Often the difference between a truly professional concrete floor specialist and a cowboy is their attitude to slurry disposal.
Here at BECOSAN® we take slurry disposal very seriously and utilise a three-step process.
Separate and neutralise
The slurry is taken away from the customer site and our BECOSAN® Separator is added to the mix. The Separator changes the PH balance of the slurry from a highly alkaline suspension to PH neutral.
The Separator also facilitates the separation of the reusable clean water from the mix which can be safely drained away leaving a non-alkaline condensed slurry.
The addition to the condensed slurry of BECOSAN® Solidifier changes the liquid slurry into a solid that can be more easily moved and disposed off.

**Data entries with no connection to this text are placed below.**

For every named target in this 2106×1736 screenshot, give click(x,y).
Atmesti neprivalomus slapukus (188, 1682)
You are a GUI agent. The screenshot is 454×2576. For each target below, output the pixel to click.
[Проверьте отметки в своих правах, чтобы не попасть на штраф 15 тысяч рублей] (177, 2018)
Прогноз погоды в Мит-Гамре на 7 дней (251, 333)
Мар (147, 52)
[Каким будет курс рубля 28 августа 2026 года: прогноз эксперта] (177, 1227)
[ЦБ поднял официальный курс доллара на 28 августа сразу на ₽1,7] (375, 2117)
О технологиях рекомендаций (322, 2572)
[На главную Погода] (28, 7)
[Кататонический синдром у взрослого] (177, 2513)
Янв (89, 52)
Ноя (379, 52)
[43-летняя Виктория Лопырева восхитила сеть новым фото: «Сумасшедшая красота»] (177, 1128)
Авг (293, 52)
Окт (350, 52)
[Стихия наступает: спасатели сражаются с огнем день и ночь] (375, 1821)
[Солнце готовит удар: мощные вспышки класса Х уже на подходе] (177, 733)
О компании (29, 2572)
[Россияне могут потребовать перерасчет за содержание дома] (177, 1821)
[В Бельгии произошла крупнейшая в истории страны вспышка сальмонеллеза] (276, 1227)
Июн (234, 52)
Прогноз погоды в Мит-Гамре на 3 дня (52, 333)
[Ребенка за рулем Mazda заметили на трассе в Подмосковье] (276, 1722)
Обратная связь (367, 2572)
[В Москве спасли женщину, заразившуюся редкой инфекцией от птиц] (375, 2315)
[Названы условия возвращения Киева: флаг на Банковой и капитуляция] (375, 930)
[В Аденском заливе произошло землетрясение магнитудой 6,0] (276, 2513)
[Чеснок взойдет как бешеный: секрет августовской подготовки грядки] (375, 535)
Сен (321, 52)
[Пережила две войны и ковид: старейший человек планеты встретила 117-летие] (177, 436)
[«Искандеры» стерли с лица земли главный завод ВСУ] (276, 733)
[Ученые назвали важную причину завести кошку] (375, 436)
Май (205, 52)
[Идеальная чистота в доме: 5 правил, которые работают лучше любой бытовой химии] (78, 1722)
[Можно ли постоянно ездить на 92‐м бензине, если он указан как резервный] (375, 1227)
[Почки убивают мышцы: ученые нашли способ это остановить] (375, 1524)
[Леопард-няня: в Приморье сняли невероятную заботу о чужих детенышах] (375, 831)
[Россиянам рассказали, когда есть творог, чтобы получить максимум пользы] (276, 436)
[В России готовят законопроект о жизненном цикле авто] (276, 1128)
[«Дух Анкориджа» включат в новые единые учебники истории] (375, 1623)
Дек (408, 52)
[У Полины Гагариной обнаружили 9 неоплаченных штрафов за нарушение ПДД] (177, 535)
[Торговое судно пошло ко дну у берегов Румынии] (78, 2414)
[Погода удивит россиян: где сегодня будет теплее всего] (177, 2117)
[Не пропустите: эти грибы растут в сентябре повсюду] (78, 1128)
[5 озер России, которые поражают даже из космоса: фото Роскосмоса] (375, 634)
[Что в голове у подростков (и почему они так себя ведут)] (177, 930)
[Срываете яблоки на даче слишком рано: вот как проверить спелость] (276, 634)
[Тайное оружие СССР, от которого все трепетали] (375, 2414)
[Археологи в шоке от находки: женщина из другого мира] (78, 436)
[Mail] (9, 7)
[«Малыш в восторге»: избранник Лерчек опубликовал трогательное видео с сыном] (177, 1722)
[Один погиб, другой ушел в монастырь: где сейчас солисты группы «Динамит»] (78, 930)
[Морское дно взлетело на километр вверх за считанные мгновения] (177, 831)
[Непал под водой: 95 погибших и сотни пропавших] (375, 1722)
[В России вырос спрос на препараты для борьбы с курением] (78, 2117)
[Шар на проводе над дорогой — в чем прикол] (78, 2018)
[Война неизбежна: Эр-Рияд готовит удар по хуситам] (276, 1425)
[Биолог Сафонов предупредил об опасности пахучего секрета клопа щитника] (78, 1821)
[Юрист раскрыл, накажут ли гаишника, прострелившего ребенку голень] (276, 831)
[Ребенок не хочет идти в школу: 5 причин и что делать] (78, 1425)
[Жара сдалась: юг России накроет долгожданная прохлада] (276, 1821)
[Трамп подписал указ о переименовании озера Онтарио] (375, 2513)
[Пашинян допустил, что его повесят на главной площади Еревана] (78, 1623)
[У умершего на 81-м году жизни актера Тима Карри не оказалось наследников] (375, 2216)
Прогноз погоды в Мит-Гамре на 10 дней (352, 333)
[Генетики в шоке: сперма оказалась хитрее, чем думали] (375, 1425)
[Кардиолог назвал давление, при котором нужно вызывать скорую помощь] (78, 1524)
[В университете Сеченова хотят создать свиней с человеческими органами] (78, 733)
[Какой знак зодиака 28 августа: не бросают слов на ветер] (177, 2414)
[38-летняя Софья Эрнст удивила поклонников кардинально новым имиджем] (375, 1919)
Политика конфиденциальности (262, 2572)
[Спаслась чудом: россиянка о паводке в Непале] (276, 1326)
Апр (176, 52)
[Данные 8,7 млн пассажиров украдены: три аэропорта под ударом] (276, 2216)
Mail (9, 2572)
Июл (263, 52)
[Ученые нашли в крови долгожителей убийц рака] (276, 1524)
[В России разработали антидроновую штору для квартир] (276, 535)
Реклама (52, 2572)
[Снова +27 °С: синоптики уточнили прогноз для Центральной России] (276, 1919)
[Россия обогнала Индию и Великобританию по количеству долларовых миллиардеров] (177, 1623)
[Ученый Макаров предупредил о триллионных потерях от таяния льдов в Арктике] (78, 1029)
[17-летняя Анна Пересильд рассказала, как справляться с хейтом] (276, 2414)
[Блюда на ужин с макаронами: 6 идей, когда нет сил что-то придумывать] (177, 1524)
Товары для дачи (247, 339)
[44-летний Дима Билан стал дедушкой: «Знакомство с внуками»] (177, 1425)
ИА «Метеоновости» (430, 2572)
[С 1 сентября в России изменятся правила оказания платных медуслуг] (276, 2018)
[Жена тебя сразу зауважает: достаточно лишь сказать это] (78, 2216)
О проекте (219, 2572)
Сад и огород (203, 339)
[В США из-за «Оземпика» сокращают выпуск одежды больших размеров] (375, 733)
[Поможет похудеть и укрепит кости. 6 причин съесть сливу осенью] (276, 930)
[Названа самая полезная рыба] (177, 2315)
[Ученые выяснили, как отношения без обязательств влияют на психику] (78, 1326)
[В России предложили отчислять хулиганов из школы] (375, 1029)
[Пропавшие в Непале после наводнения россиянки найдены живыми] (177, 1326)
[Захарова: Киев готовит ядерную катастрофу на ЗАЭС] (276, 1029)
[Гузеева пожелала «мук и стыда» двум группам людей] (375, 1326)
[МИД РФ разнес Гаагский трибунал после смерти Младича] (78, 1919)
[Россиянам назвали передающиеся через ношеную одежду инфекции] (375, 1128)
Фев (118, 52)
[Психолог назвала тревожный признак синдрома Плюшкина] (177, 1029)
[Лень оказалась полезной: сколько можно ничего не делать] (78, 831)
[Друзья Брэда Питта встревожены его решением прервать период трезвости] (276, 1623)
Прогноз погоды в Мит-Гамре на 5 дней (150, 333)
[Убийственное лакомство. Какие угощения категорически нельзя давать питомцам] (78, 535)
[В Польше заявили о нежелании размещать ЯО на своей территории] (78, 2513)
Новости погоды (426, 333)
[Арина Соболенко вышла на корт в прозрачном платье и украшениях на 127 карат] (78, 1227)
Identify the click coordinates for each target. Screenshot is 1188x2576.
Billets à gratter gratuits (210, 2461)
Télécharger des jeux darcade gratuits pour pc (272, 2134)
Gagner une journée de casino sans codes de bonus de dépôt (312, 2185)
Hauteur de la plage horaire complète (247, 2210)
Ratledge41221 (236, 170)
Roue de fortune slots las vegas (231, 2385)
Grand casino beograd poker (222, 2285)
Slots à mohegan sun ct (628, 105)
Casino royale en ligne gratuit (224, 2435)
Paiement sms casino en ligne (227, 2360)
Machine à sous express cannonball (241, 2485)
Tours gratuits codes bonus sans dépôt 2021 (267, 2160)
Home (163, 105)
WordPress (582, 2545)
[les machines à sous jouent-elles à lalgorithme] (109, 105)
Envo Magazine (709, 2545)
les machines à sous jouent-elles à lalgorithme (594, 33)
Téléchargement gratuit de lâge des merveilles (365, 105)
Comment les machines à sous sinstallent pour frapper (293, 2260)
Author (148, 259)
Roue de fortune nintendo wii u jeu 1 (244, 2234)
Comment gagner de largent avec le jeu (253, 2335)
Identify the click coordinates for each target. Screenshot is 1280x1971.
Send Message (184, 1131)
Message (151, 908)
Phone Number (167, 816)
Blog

The solid waste can now be safely taken away to an approved local government land fill site for disposal.
How much does concrete grinding cost?
A good question but a difficult one to answer as there are many factors that will affect the price.
Firstly, we must consider the quality, and in particular the hardness, of the existing concrete.
A soft concrete is more difficult to grind as there are many issues that can occur. The floor being more abrasive meaning a higher amount in consumables will be used.
So, the surface would need a good preparation prior to the BECOSAN® industrial floor treatment.
Then we have to think about the degree of damage that the concrete floor has suffered. How many bolts are left in the floor and need removing? How many cracks have appeared? How badly marked is the floor with paint and tyre marks?
Also, we must consider the size of the floor? The bigger and wide open the floor is, the more efficient the grinding process can be.
Finally, the floors location is important. Is the floor very remote? Is it easy to get machines and slurry tankers in and out? Are local authority land fill sites available?
Given all these considerations we believe that, in 2021, the cost of producing a world class polished concrete floor that will endure for many years will be between 8€ and 25€ per meter squared.